[Stored dataset items]
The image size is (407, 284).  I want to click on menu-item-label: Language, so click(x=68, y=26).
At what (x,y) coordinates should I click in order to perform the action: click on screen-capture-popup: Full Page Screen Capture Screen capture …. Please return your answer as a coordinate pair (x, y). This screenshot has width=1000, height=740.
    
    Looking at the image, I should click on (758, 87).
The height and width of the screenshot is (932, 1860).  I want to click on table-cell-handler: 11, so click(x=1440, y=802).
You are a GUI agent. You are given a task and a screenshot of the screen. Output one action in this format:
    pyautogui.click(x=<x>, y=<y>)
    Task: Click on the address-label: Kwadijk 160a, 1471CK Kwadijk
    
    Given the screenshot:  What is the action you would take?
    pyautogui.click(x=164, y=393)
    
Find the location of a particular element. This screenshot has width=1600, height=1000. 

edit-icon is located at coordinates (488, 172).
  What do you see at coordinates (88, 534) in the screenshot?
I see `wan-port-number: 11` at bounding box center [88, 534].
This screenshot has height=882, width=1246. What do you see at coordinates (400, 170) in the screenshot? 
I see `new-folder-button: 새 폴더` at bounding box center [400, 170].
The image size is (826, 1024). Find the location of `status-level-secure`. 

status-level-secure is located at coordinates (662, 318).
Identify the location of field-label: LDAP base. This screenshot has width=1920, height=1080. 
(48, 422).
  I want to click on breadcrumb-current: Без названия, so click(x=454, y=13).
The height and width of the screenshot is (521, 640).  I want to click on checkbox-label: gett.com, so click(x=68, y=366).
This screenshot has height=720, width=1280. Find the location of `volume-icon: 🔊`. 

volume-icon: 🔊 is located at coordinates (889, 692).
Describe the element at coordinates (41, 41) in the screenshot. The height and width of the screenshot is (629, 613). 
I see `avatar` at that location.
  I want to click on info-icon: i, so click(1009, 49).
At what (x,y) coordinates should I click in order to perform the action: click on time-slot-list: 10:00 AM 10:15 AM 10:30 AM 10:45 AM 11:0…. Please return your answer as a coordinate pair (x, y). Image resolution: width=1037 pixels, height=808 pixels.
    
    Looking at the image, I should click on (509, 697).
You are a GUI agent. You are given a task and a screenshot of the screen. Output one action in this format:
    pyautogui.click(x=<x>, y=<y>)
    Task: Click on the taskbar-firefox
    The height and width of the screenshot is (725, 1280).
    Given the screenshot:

▶ [Problem to work on]: Pick out each line of the listing above that contains the word "Find" and copy those lines in full.

▶ [Output]:
Find the location of a particular element. This screenshot has width=1600, height=1000. 
The image size is (826, 1024). Find the location of `status-level-secure`. 
This screenshot has height=720, width=1280. Find the location of `volume-icon: 🔊`. 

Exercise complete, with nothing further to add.